Suppose we are interested in
$$I = \int_0^\infty \frac{x}{1+x^4} dx$$
and evaluate it by integrating
$$f(z) = \frac{z}{1+z^4}$$
around a pizze slice contour with the horizontal side $\Gamma_1$ of
the slice on the positive real axis and the slanted side $\Gamma_3$
parameterized by $z= \exp(2\pi i/4) t = \exp(\pi i/2) t = it$ with the
two connected by a circular arc $\Gamma_2$ parameterized by $z= R
\exp(it)$ with $0\le t\le \pi i/2.$ We let $R$ go to infinity.

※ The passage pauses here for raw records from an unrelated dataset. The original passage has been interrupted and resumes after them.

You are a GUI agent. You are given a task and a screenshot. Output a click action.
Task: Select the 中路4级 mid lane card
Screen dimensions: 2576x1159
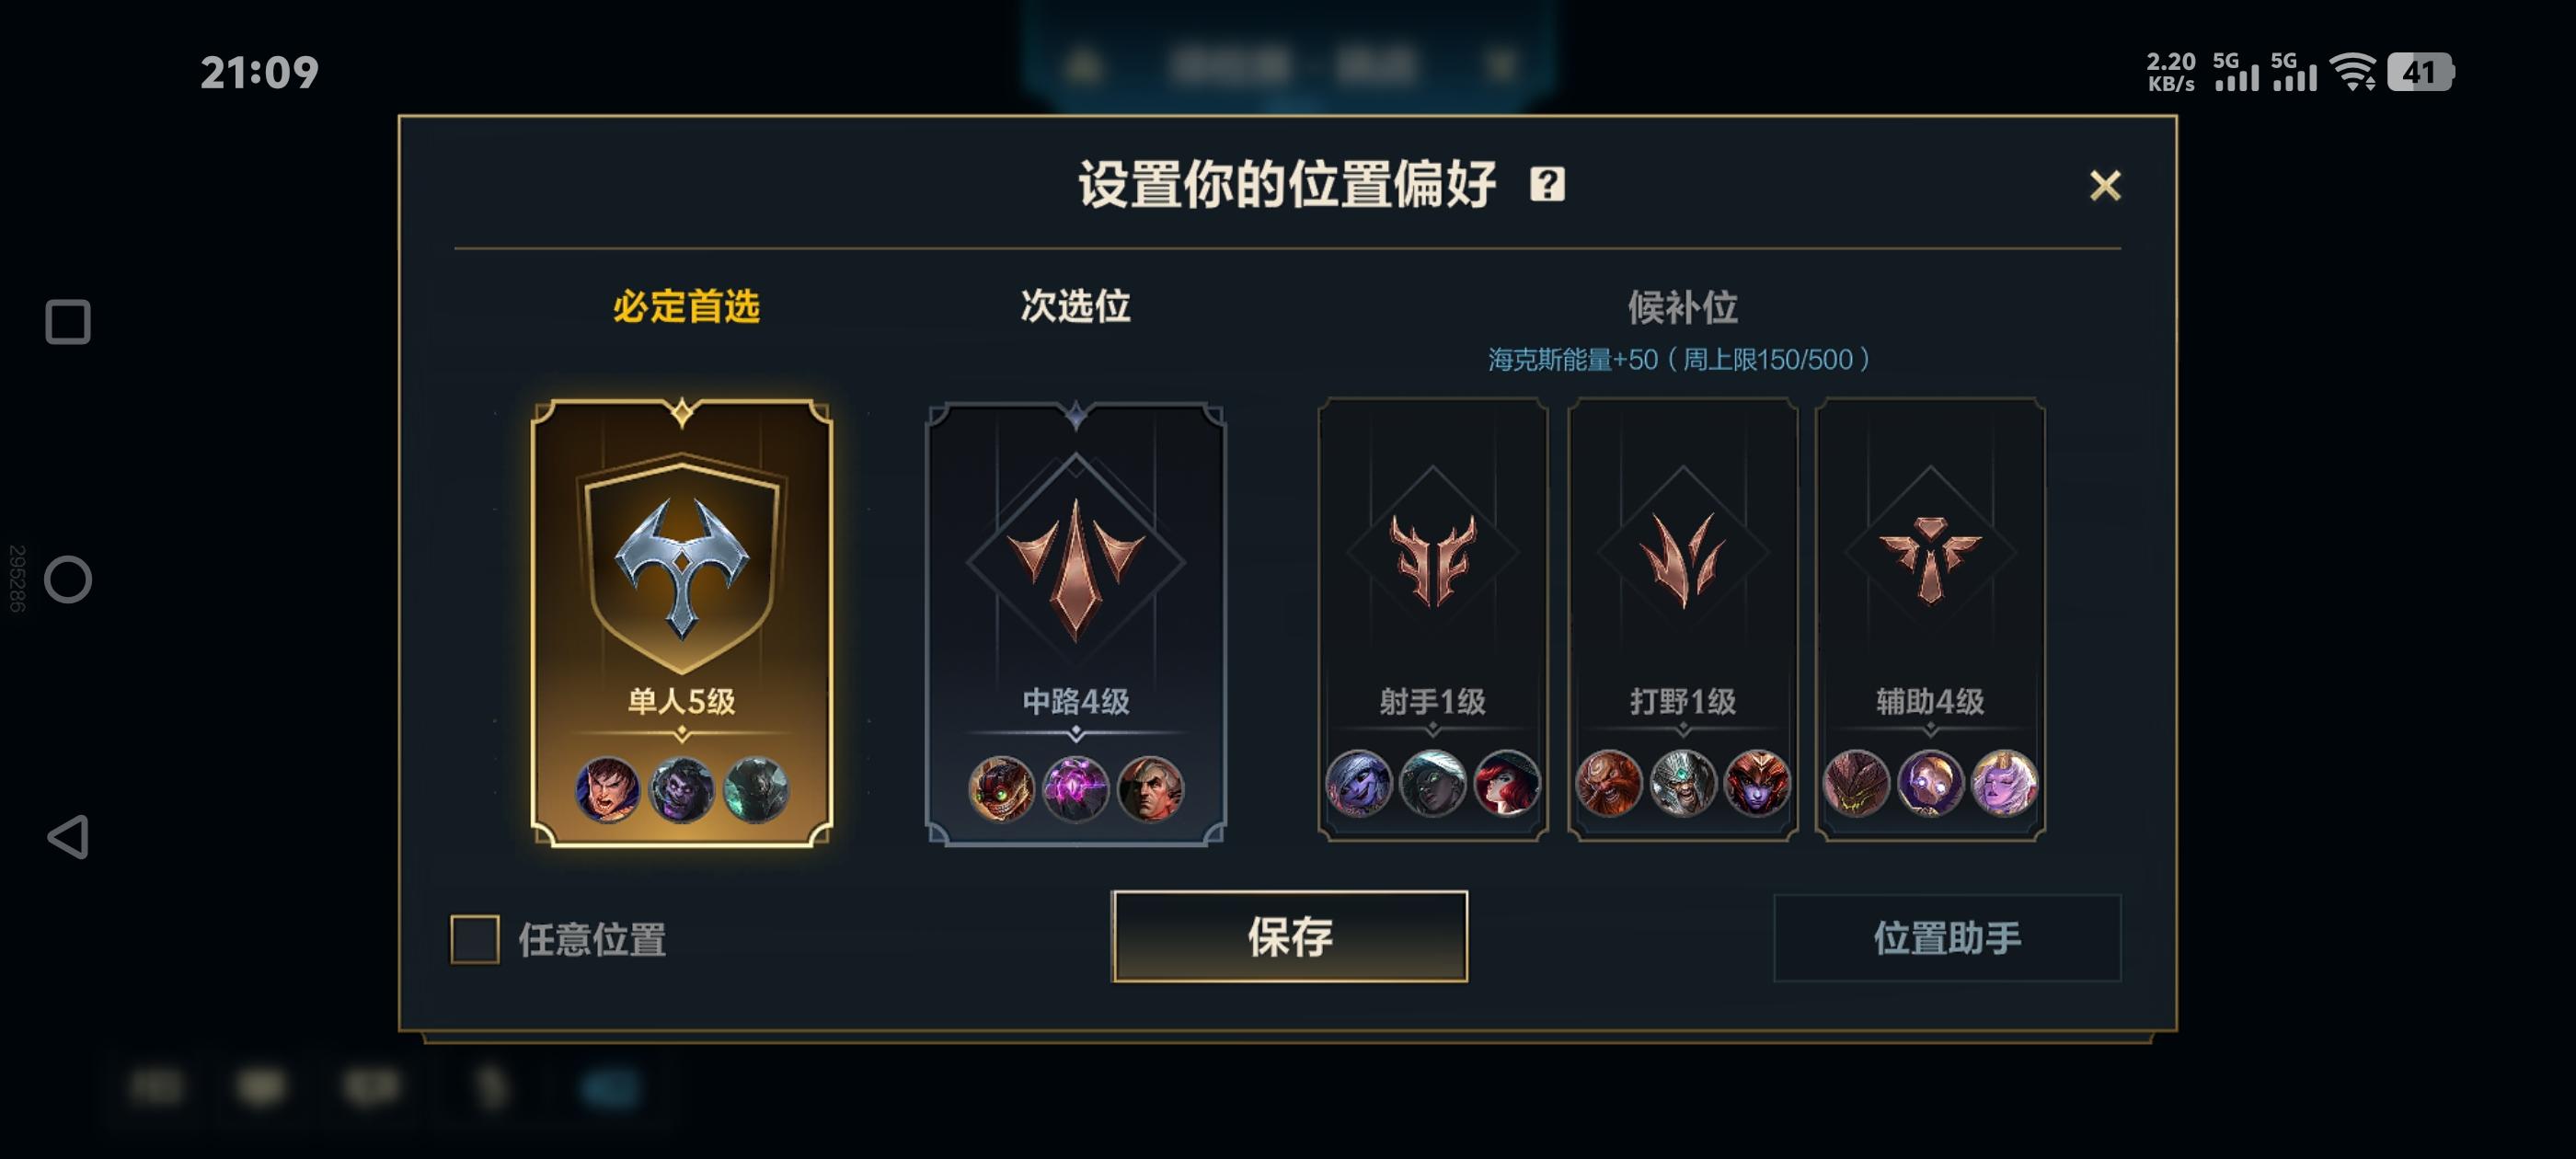[x=1075, y=624]
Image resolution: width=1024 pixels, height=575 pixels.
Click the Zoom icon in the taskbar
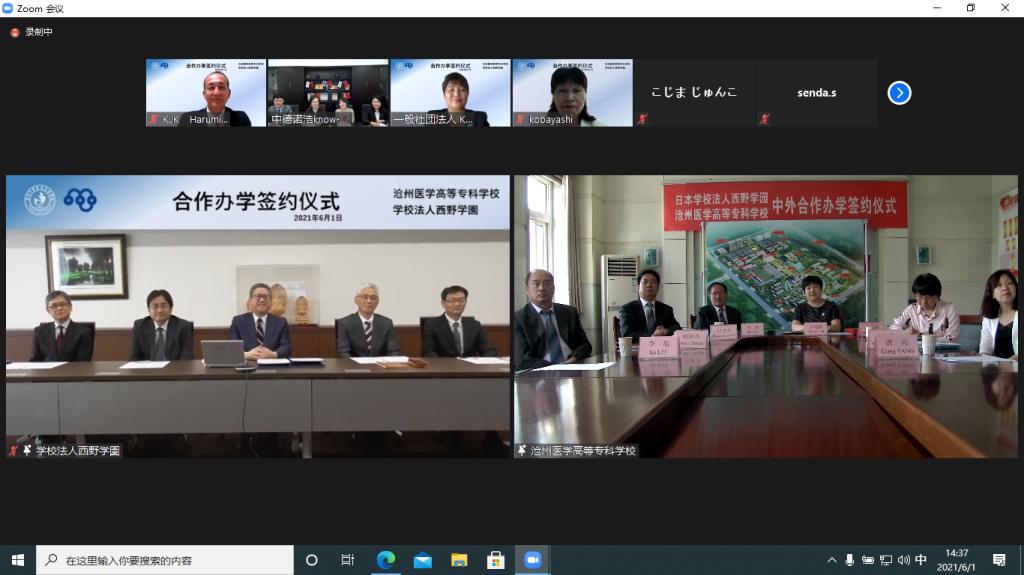point(531,560)
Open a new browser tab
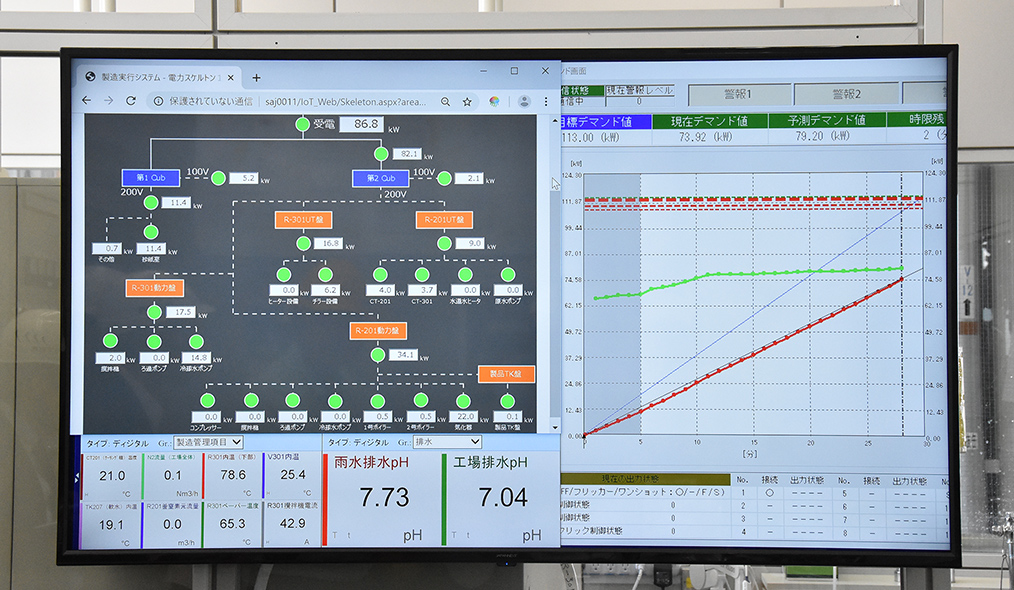This screenshot has height=590, width=1014. pyautogui.click(x=256, y=77)
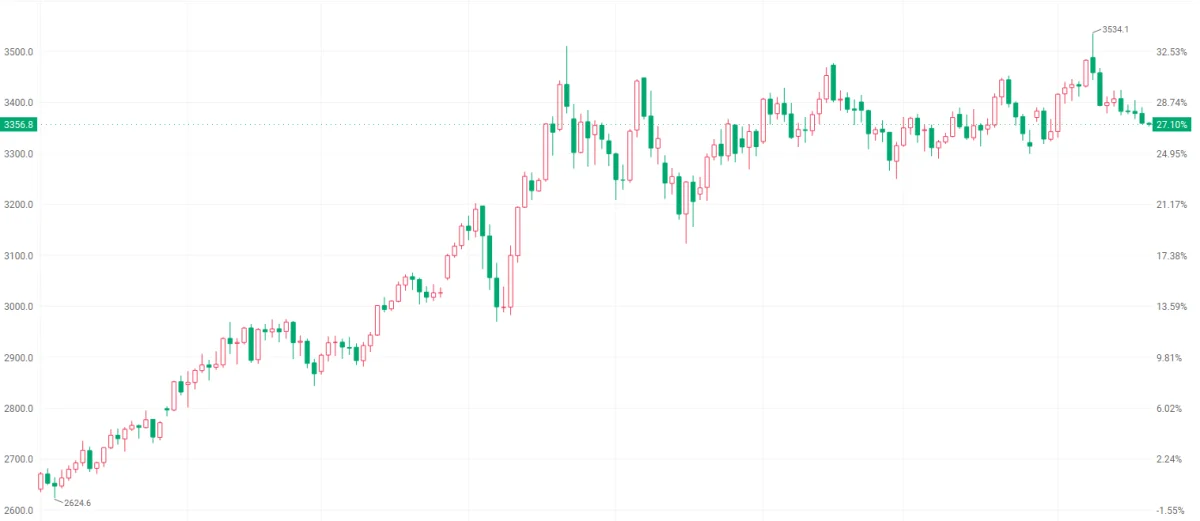Image resolution: width=1200 pixels, height=521 pixels.
Task: Select the 3534.1 high price marker label
Action: click(x=1115, y=30)
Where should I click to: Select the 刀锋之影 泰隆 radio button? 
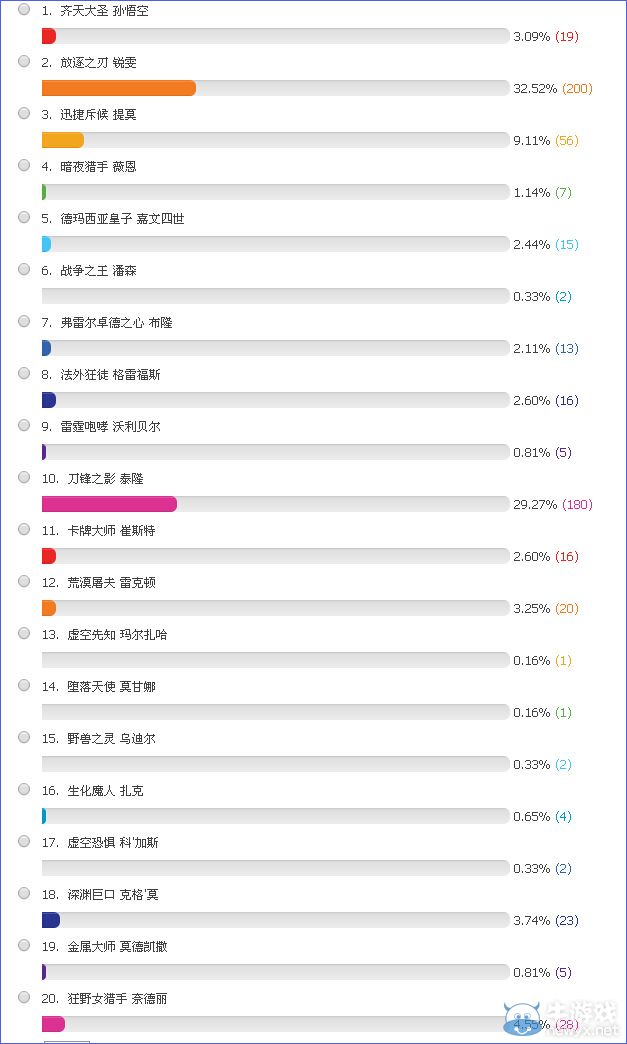pos(23,477)
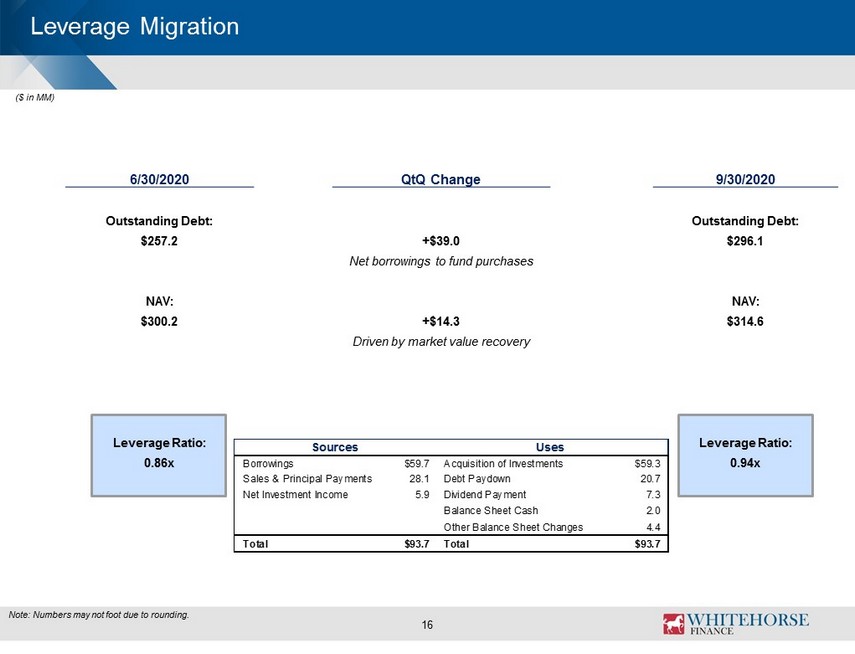Select the Borrowings $59.7 row
This screenshot has height=654, width=855.
point(336,464)
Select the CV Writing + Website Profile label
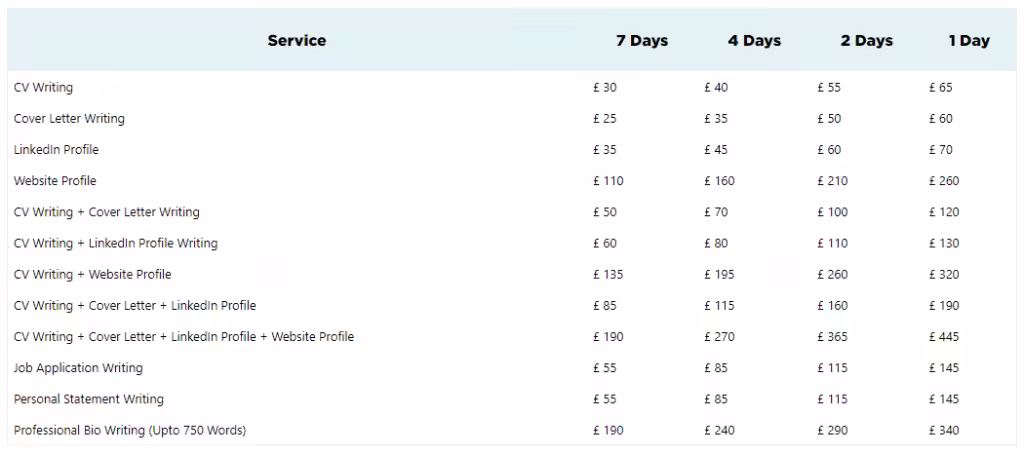The image size is (1024, 454). click(92, 274)
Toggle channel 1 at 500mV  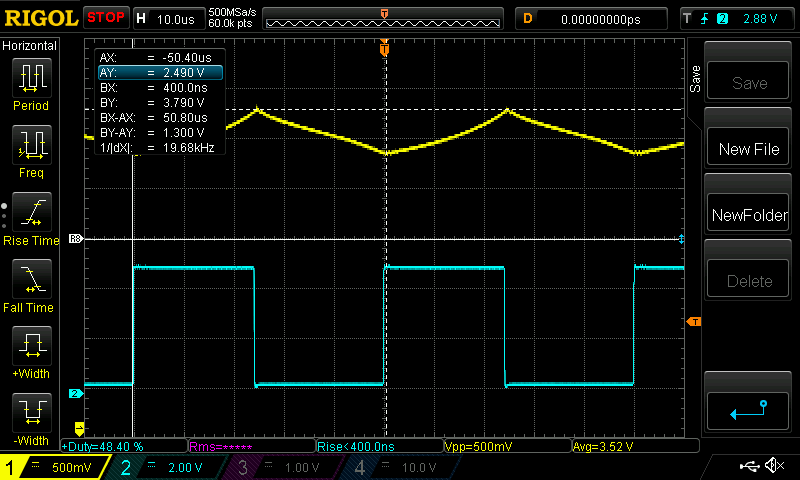click(x=53, y=467)
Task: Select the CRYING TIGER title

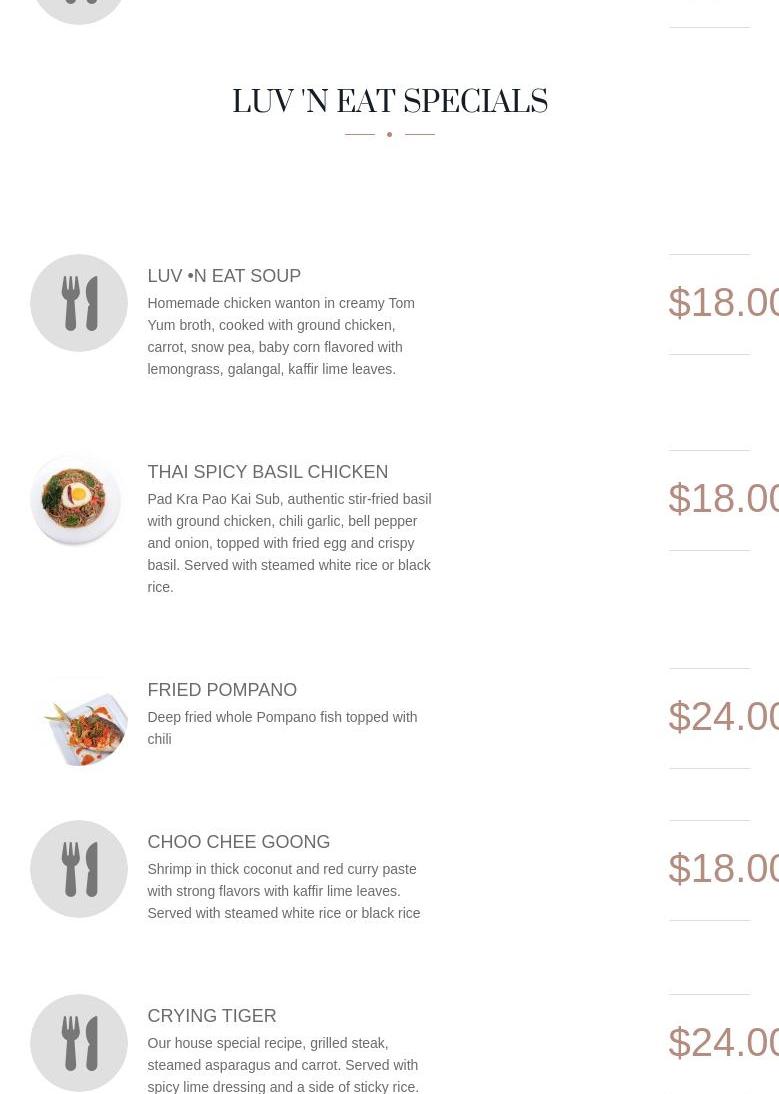Action: pos(212,1015)
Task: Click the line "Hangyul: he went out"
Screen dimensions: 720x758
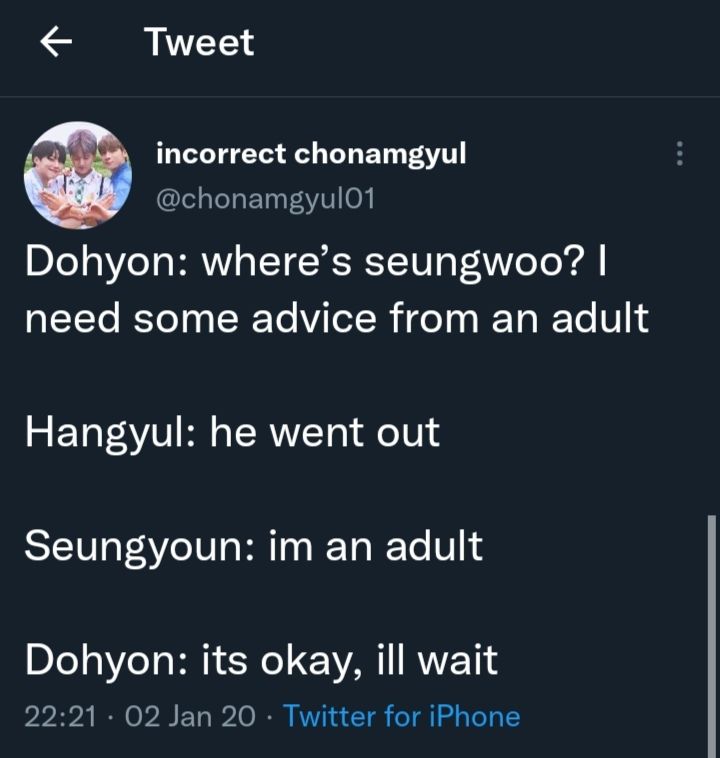Action: [x=233, y=433]
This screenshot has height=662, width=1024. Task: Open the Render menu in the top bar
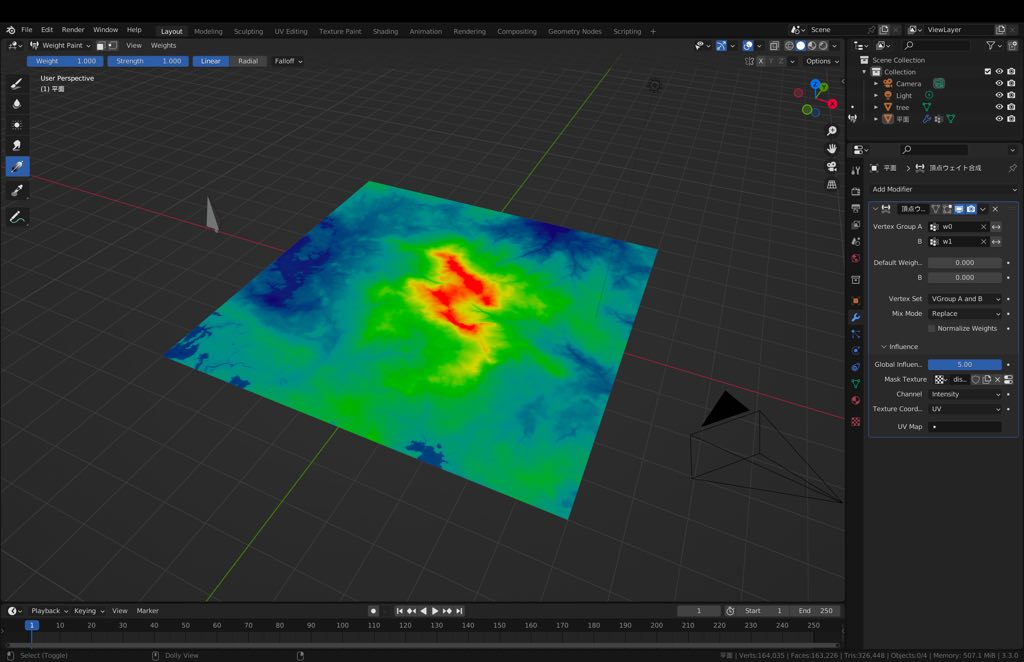[x=72, y=29]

The integral along $\Gamma_1$ is $I$ in the limit. Furthermore
we have in the limit
$$\int_{\Gamma_3} f(z) dz
= - \int_0^\infty
\frac{\exp(\pi i/2) t}{1+t^4 \exp(2\pi i)} \exp(\pi i/2) dt
\\ = - \exp(\pi i) \int_0^\infty
\frac{t}{1+t^4} dt = I.$$
Furthermore
$$\int_{\Gamma_2} f(z) dz \rightarrow 0$$
by the ML bound which yields
$$\lim_{R\rightarrow \infty} \pi i/2 R \frac{R}{R^4-1} = 0.$$
The four poles are at
$$\rho_k = \exp(\pi i/4 + 2\pi i k/4).$$
Considering the one pole $\rho_0$ inside the slice ($\rho_1 = \exp(\pi
i/4 + \pi i/2) = \exp(3\pi i/4)$ so it is not inside the contour) we
thus obtain
$$2 I = 2\pi i \mathrm{Res}_{z=\rho_0} f(z)$$
or
$$I = \pi i \frac{\rho_0}{4\rho_0^3}
= \pi i \frac{\rho_0^2}{4\rho_0^4}
= -\frac{1}{4} \pi i \exp(\pi i/2)
= \frac{\pi}{4}.$$
Remark. We see that the pizza slice is in fact a quarter slice and
the parameterization may use the rotation $it$ by $\pi/2$ throughout.
The four poles are centered on the diagonals of the four quadrants.